In deze zaak heeft de Rechtbank Amsterdam op 24 januari 2022 uitspraak gedaan in een geschil tussen [eiser] en het Uitvoeringsinstituut werknemersverzekeringen (Uwv) over de niet-ontvankelijkheid van een bezwaar tegen de afwijzing van een Wajong-uitkering. Eiser had op 29 december 2020 een aanvraag ingediend voor een Wajong-uitkering, welke door het Uwv werd afgewezen op basis van het oordeel dat hij arbeidsvermogen had. Eiser heeft vervolgens bezwaar gemaakt, maar het Uwv verklaarde dit bezwaar op 12 april 2021 niet-ontvankelijk, omdat eiser geen bezwaargronden had ingediend. Eiser heeft hiertegen beroep ingesteld bij de rechtbank.
Tijdens de zitting op 13 december 2021 heeft eiser, bijgestaan door zijn gemachtigde mr. J. El Haddouchi, zijn standpunt toegelicht. Eiser betoogde dat hij tijdig bezwaargronden had ingediend, en dat het Uwv hem ten onrechte niet had uitgenodigd voor een telefonische hoorzitting. De rechtbank heeft vastgesteld dat eiser op 8 februari 2021 een bezwaarschrift had ingediend, maar dat dit geen gronden bevatte.

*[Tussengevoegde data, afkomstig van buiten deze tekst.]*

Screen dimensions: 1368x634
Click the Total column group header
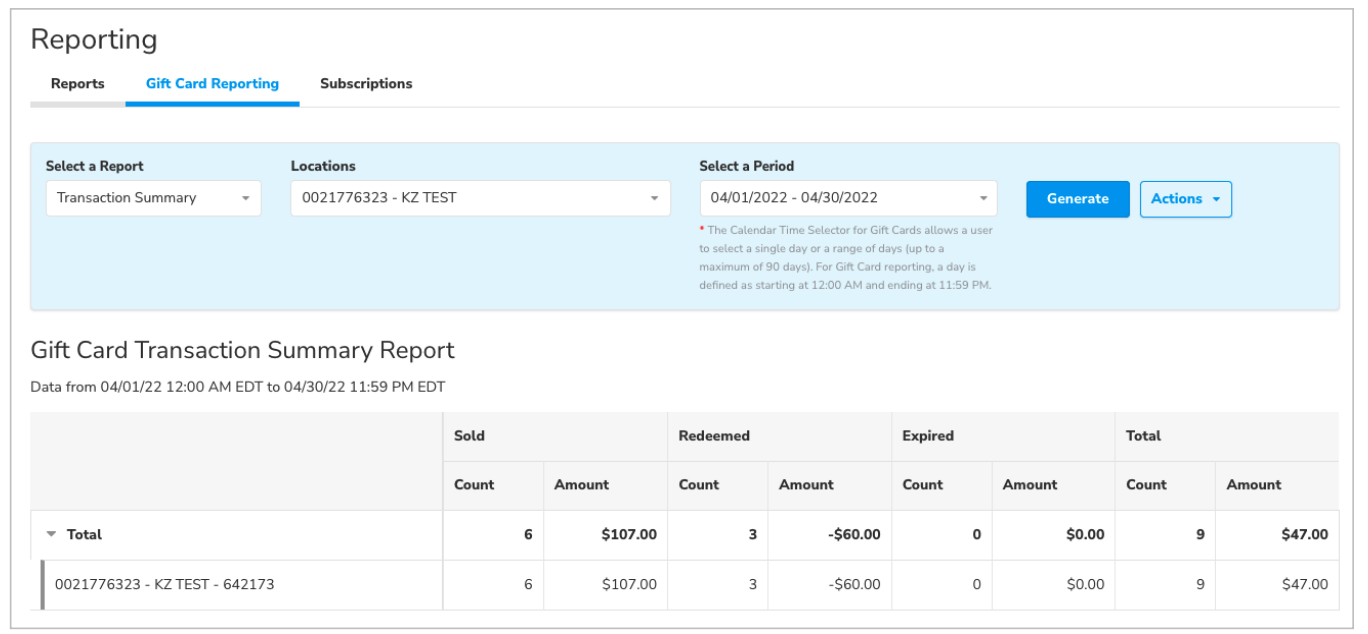click(x=1143, y=436)

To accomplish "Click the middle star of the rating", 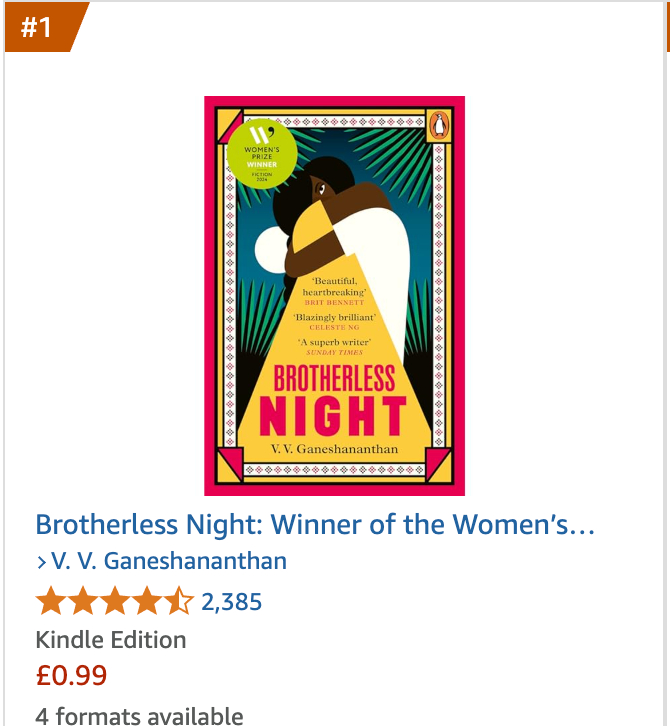I will point(115,602).
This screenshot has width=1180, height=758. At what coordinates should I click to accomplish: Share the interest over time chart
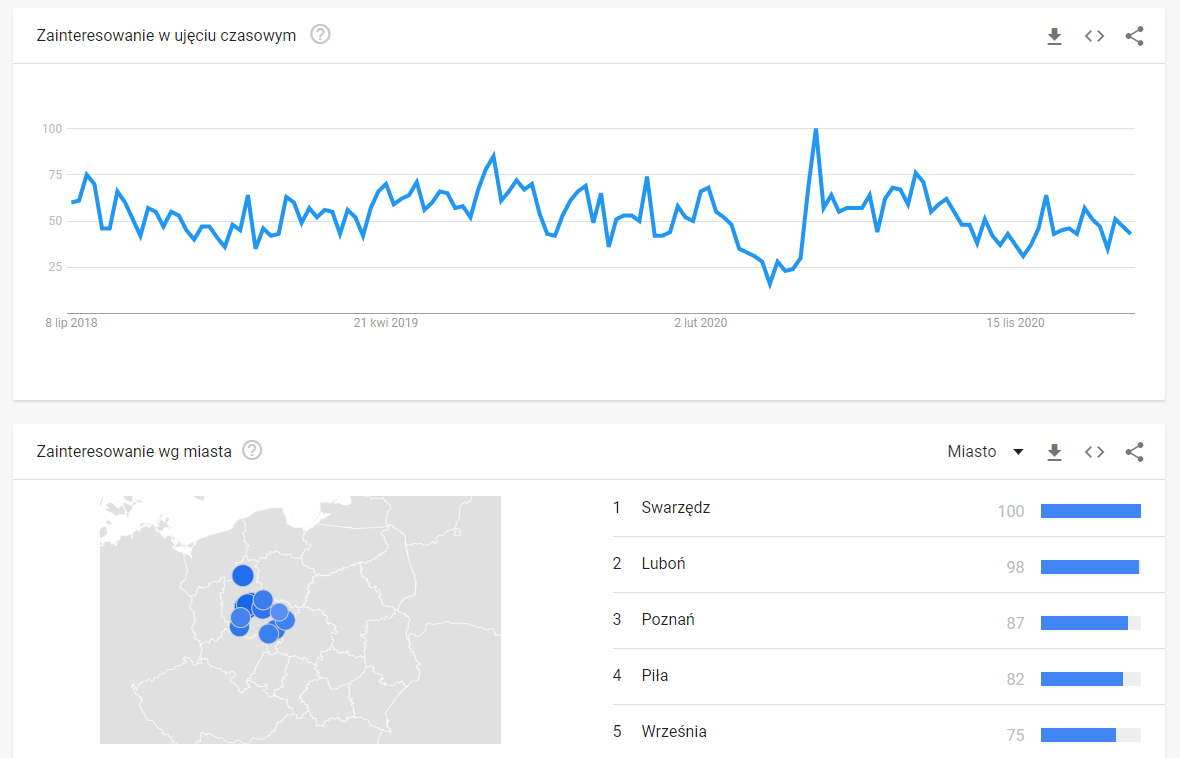pos(1134,36)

Het Uwv had eiser vervolgens een termijn gegeven om de gronden in te dienen, en eiser had extra uitstel gevraagd en gekregen.
De rechtbank concludeert dat het Uwv ten onrechte het bezwaar van eiser niet-ontvankelijk heeft verklaard. Eiser had op 8 april 2021 zijn bezwaargronden ingediend, en de rechtbank oordeelt dat hij niet in gebreke was gebleven. De rechtbank verklaart het beroep gegrond, vernietigt het bestreden besluit en draagt het Uwv op om binnen zes weken een nieuw besluit te nemen op het bezwaar. Tevens wordt het Uwv veroordeeld tot vergoeding van het griffierecht en de proceskosten van eiser, die zijn vastgesteld op € 1.518,-.